Esta vez Foción y Demades hubieron de obedecer, y aquéllos fueron condenados a muerte por el pueblo de Atenas; Demóstenes se refugió en el templo de Poseidón de la islita de Calauria, junto al litoral de la Argólida, y al acercarse los esbirros de Antípatro diose muerte con un veneno para no caer en manos de sus enemigos. Del gran orador conservamos sesenta Discursos, una colección de Exordios y seis Cartas.
Los papiros nos han devuelto algunos fragmentos del comentario de Dídimo, gramático de la época de Augusto, a las Filípicas, abundante en valiosas noticias históricas, y parte de otra exposición anónima del discurso Contra Androtion que suele denominarse Anónimo argentinense, por cuanto se halla en un papiro de Estrasburgo (Argentoratum). Las Cartas no son auténticas, por más que se hayan llevado a cabo algunos intentos destinados a demostrar lo contrario.
Los Exordios fueron reunidos por el mismo Demóstenes. De los Discursos hay por lo menos veinte seguramente apócrifos y ya considerados así por los antiguos; entre éstos cabe citar Epitafio, Sobre Aloneso, de Egesipo, y Contra Neera, oración judicial muy importante para el estudio de las costumbres atenienses del siglo IV.
El comentario de Dídimo reveló el carácter apócrifo de la Respuesta a la carta de Filipo y aun de la misma Carta de Filipo, ambos textos llegados hasta nosotros entre las obras del celebérrimo orador; acaso fueron escritos por el retórico Anaxímenes de Lampsaco para sus propias Historias filípicas y en sustitución de los verdaderos textos correspondientes de Demóstenes, compuestos en 339.
Apócrifa es también la oración Sobre el tratado con Alejandro, pronunciada en 336 por un orador antimacedónico. Otros discursos ofrecen dudas acerca de su autenticidad; así ocurre, por ejemplo, en algunos de tipo judicial. Excelentes son las oraciones forenses de Demóstenes, y en particular las tituladas Para Formión y Contra Conon.
Sin embargo, el verdadero estilo del gran orador se refleja singularmente en sus actuaciones políticas, en las cuales aparece como el más ilustre de sus coetáneos de la Antigüedad y quizá de todos los tiempos. Su elocuencia, que no sabe reír ni sonreír, que ignora la suavidad y la gracia y desconoce la piedad, presenta siempre un tono áspero y belicoso. Formalmente, empero, Demóstenes es muy refinado.
Evita el hiato, como Isócrates, y la acumulación de sílabas breves, que alterna con las largas, y busca la armonía sin acudir a fáciles fórmulas fijas ni resultar monótono. En él aparecen mezclados los períodos de extensiones distintas, y justamente acordadas la claridad y la fuerza de expresión; los frecuentes anacolutos dan vigor al estilo.

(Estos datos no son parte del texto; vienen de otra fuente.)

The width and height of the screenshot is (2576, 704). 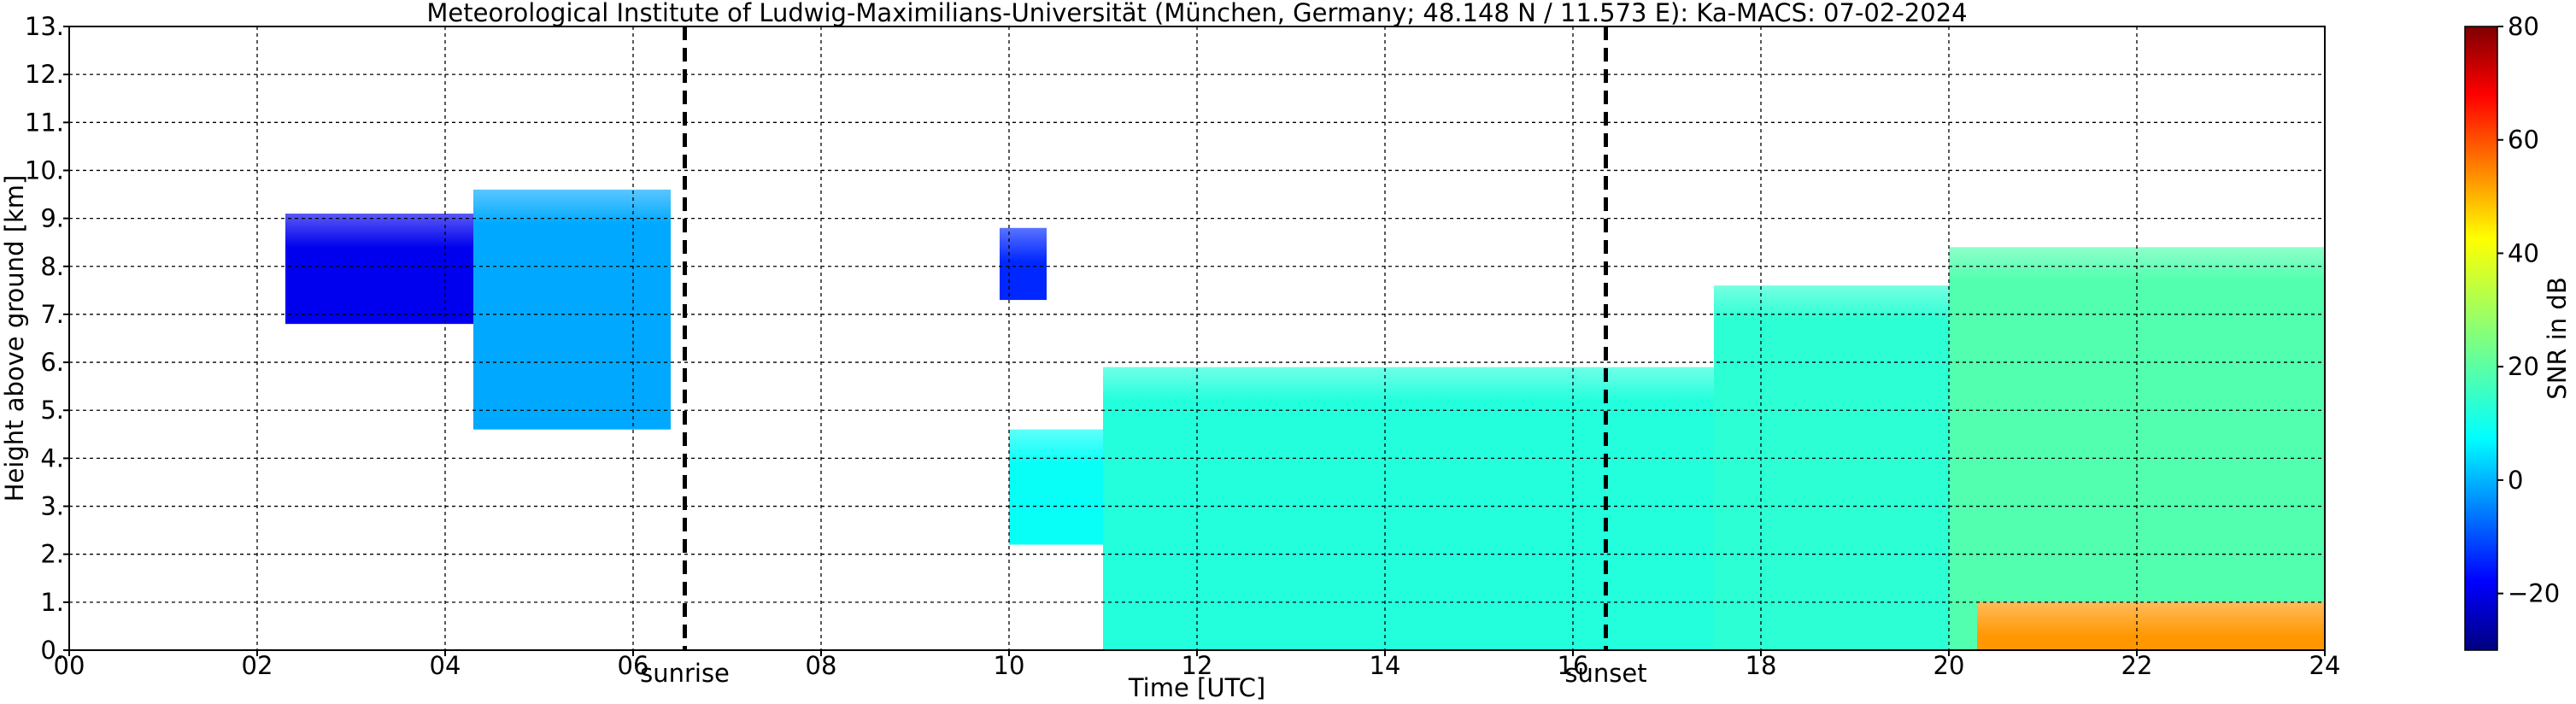 What do you see at coordinates (47, 338) in the screenshot?
I see `y-axis-ticks: 0. 1. 2. 3. 4. 5. 6. 7. 8. 9. 10. 11. 12. 13.` at bounding box center [47, 338].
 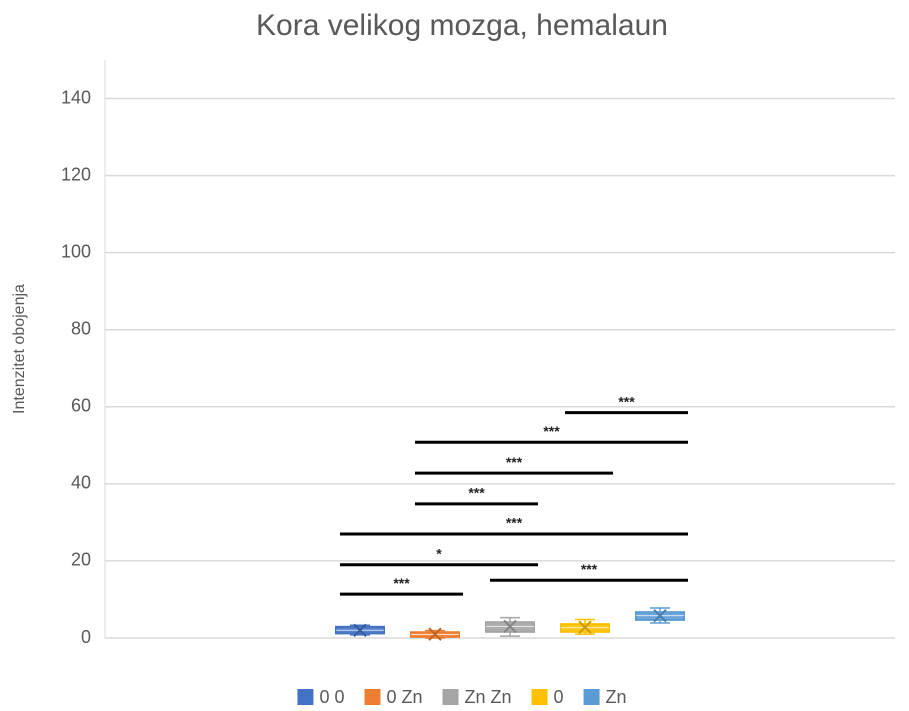 What do you see at coordinates (81, 328) in the screenshot?
I see `y-tick-label: 80` at bounding box center [81, 328].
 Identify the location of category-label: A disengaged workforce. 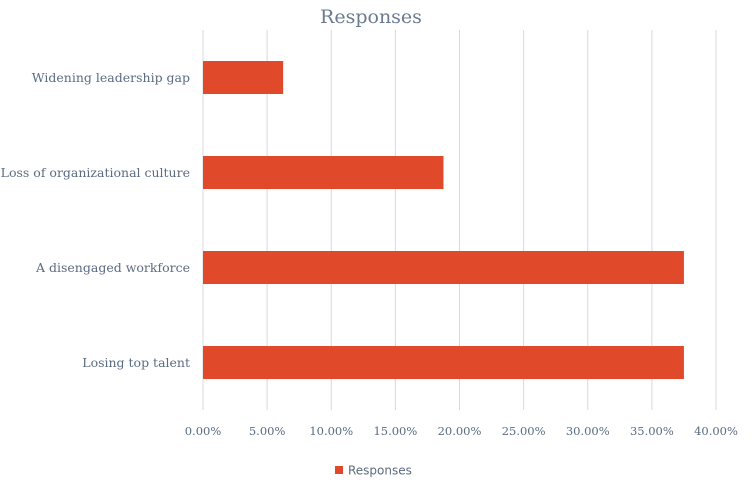
(112, 268).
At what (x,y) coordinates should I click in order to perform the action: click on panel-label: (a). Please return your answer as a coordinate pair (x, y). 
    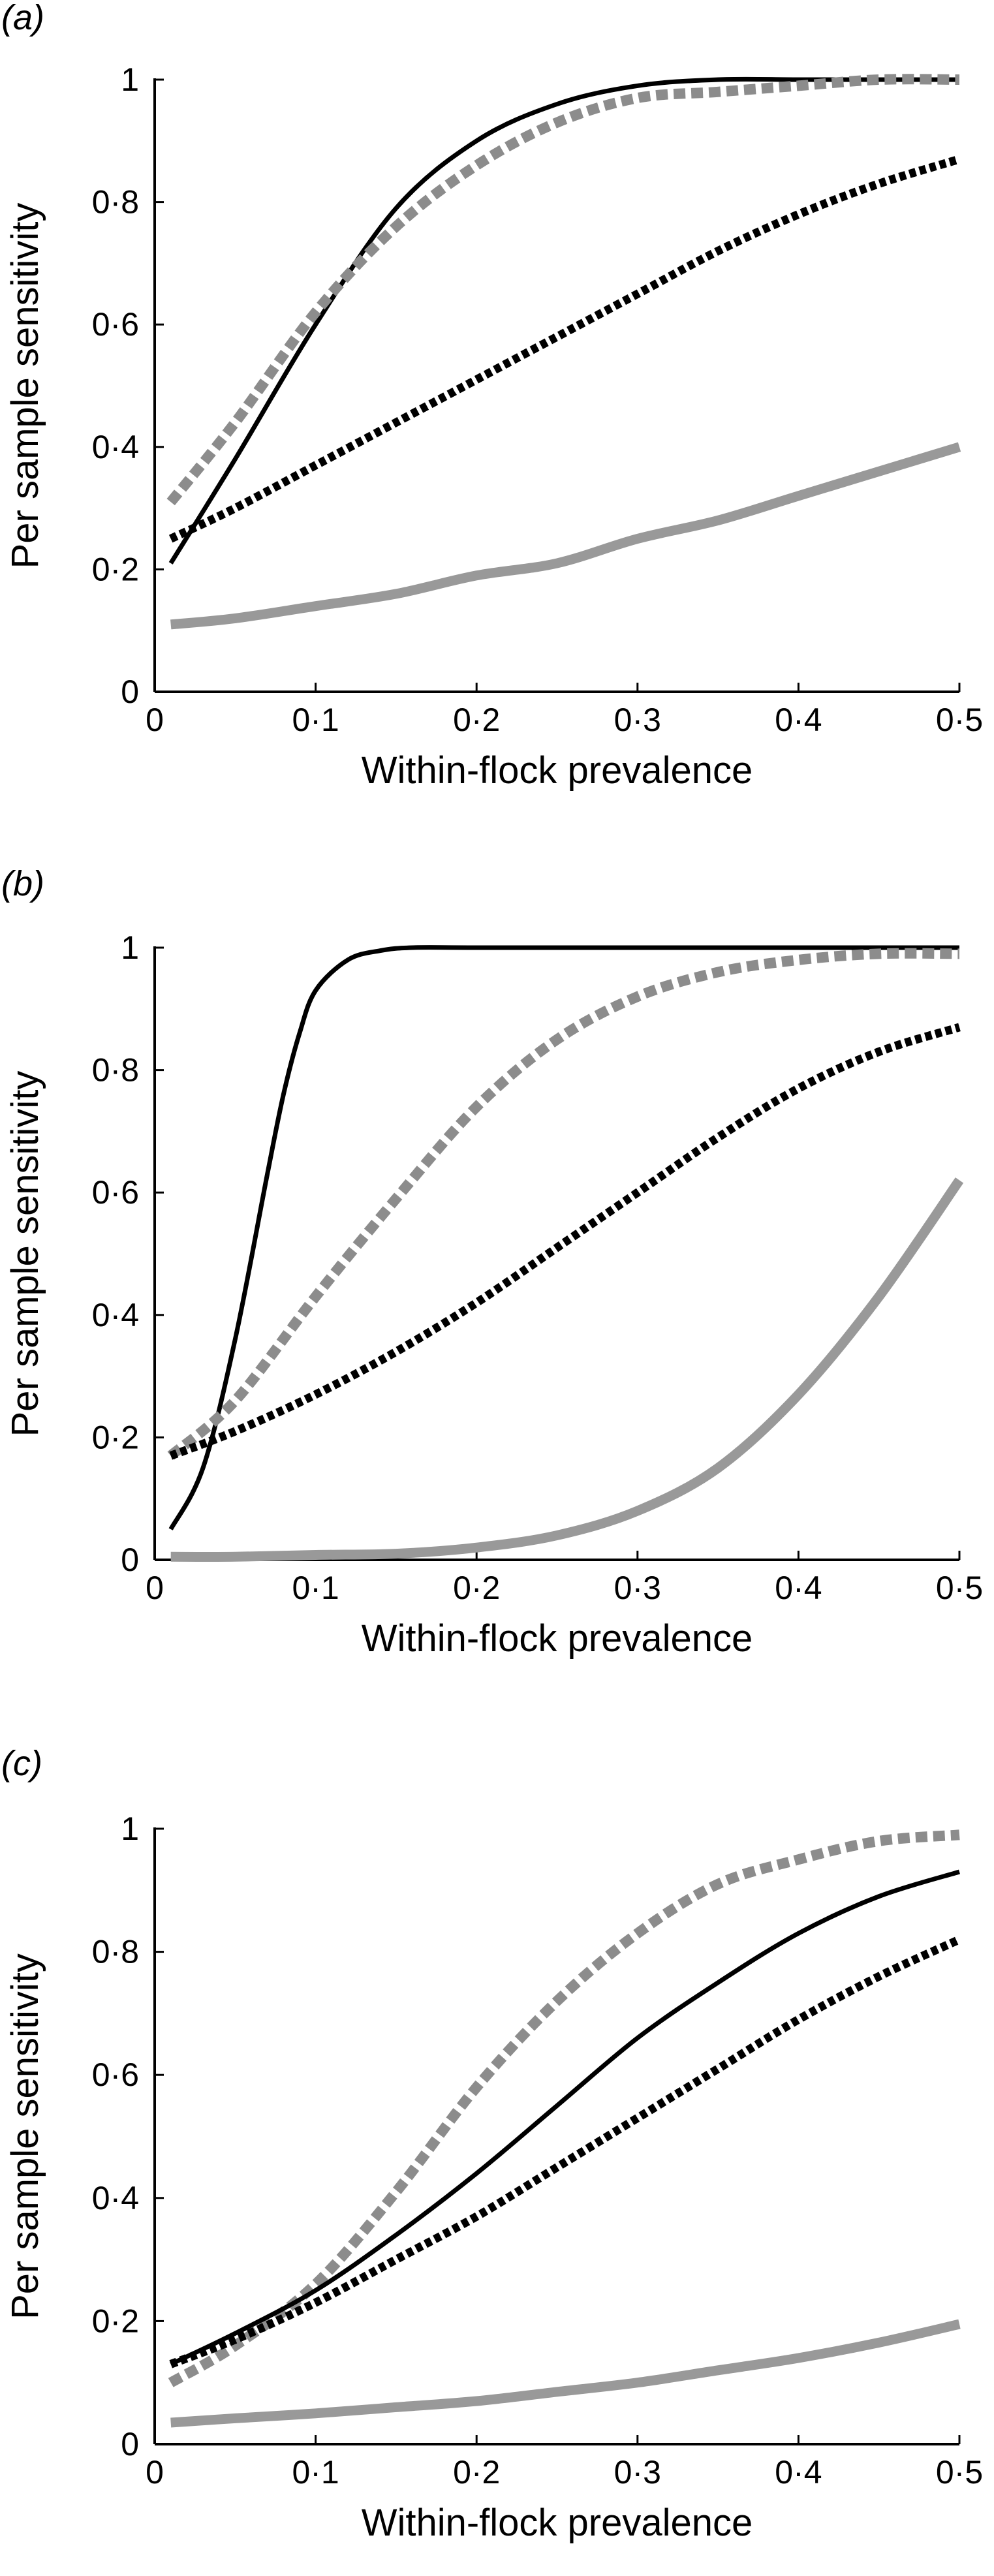
    Looking at the image, I should click on (22, 18).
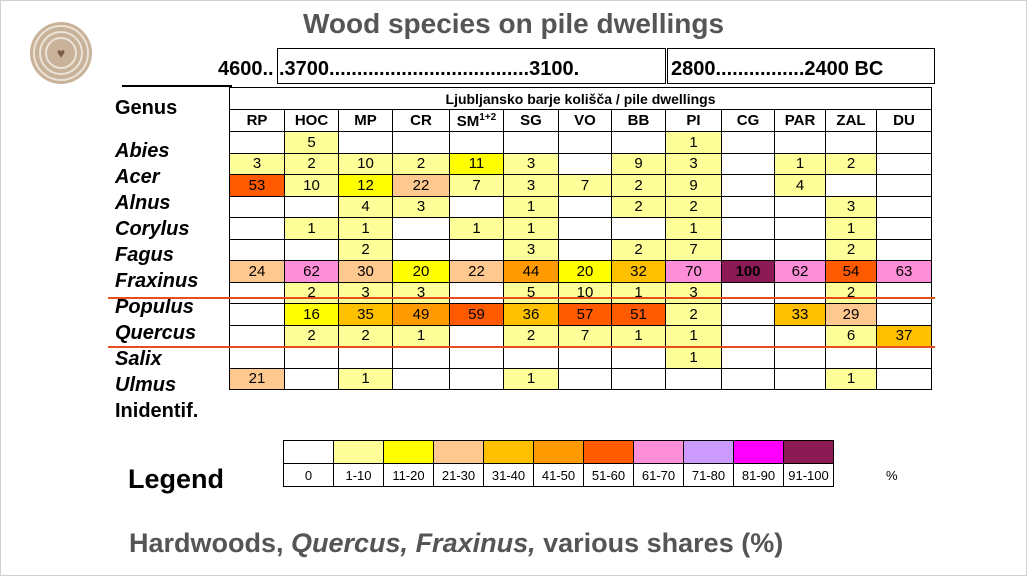 Image resolution: width=1027 pixels, height=576 pixels. I want to click on genus-label: Ulmus, so click(146, 385).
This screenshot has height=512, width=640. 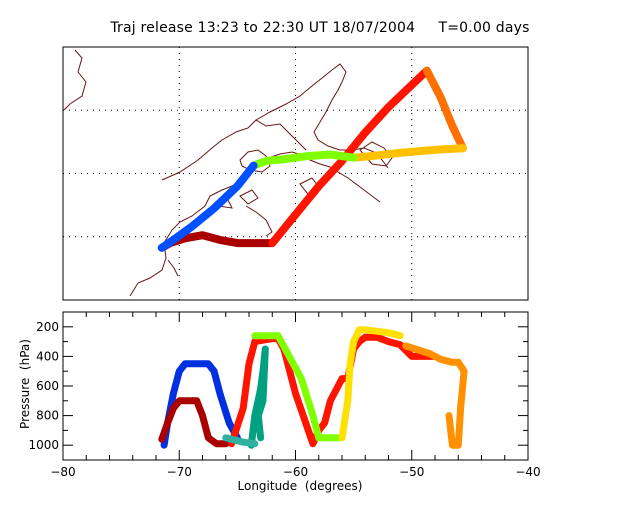 What do you see at coordinates (48, 416) in the screenshot?
I see `y-tick-label: 800` at bounding box center [48, 416].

Demóstenes opone a la construcción culta y refinada, pero fría y monótona, propia de Isócrates, unos períodos igualmente elegantes y más variados y movidos. Semejante elocuencia requería sin duda una larga y diligente preparación. Tales discursos eran pronunciados con un continuo acompañamiento de ademanes, gritos y lágrimas: Demóstenes, en realidad, hablaba como poseído por el frenesí báquico.
La más célebre de sus oraciones es, indudablemente, Por la corona, considerada con justicia por antiguos y modernos una obra maestra. En conjunto, empero, resultan aún más admirables las Filípicas, singularmente la primera y la tercera; su cerrada argumentación, concisión, vehemencia y tajante y sincera intensidad patética no han sido igualadas jamás. Frente a ellas incluso el mismo Cicerón, el mayor de los oradores romanos, aparece desvaído y prolijo.